# Günstiger Drucker gesucht für homeoffice / Hausaufgaben



## Slezer (18. April 2020)

Hallo,

da die Schulen nun doch länger zu bleiben müssen wir uns nun doch einen Drucker kaufen. Leider kenne ich mich damit 0 aus und amazon ist überschwemmt mit Angeboten sobald ich Drucker eingebe. 

Was uns wichtig ist:

- Drucken kopieren Scannen
- Duplex Druck
- Farbe & S/W
- 10+ seiten / Min
- Günstige kompatible Patronen
- Papierkasette wäre nice aber kein muss
- LAN Schnittstelle wäre nice aber kein muss

Wenn es das alles noch für ~100€ gibt wäre ich sehr froh. Kann mir jemand helfen?

Gruß


----------



## Pixelboy (18. April 2020)

Hallo Slezer, taach auch 

Ich habe mir vor einem 1/2 Jahr über Cyberport einen HP  Laser gekauft.
Was bevorzugst du denn > Tinte oder Laser??
Das habe ich gerade gefunden : HP Envy 5030 Tintenstrahl-Multifunktionsdrucker Scanner Kopierer  68,- Euro 

LG Pixelboy


----------



## wuselsurfer (18. April 2020)

Meine Standardempfehlung:
Canon PIXMA MG5750 schwarz ab &euro;' '127,06 (2020) | Preisvergleich Geizhals Deutschland.

Hat alles, was du brauchst, druckt sehr gut mit kompatiblen Patronen und ist ausreichend schnell.
LAN hat er nicht, aber WLAN.

Drucker mit LAN:
Canon PIXMA TR8550 schwarz ab &euro;' '138,07 (2020) | Preisvergleich Geizhals Deutschland,
HP OfficeJet Pro 7720 Wide ab &euro;' '143,00 (2020) | Preisvergleich Geizhals Deutschland.

Für unter 100.- EUR gibt es da nichts mehr.


----------



## Slezer (18. April 2020)

Vielen dank euch 2. Ich schaue mir die genannten mal genauer an. Jetzt habe ich schon mal viel weniger Auswahl 

Denke Tinte wäre besser.


----------



## Pixelboy (18. April 2020)

AUFGABE:
Zähl alle Druckermodelle auf, die in der Forumsdiskussion mit Modellnummer genannt werden. Stütze dich dabei allein auf die Forumsdiskussion.

ANGEZEIGTE DATEN:
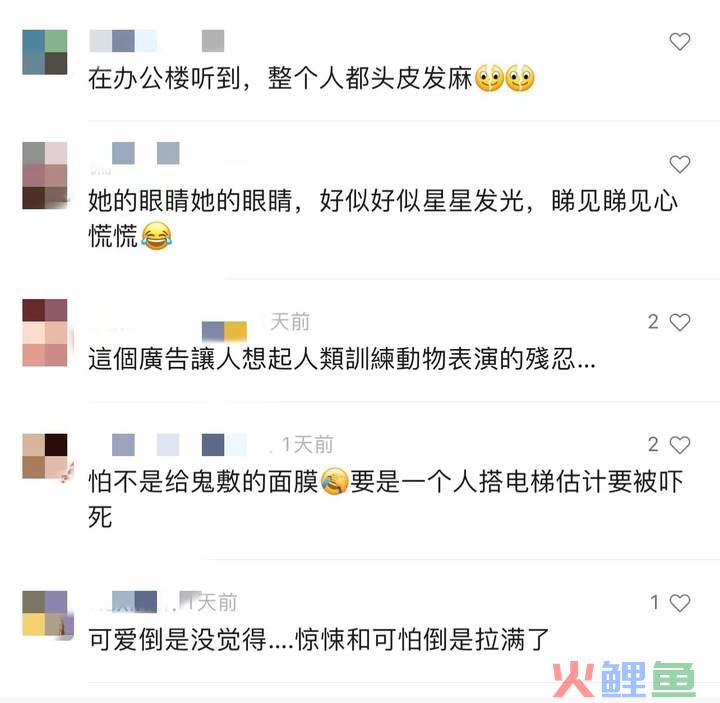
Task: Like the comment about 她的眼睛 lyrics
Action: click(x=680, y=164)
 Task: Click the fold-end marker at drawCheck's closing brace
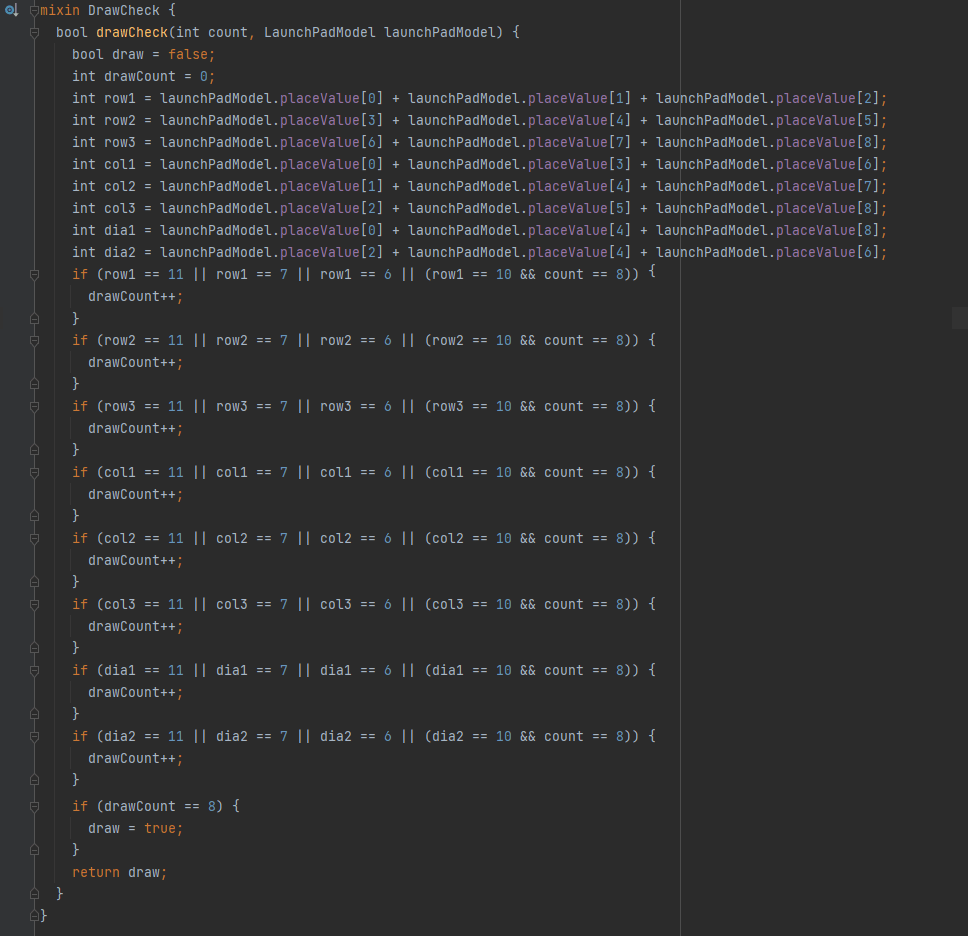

LÖSUNG:
- HP Envy 5030
- Canon PIXMA MG5750
- Canon PIXMA TR8550
- HP OfficeJet Pro 7720 Wide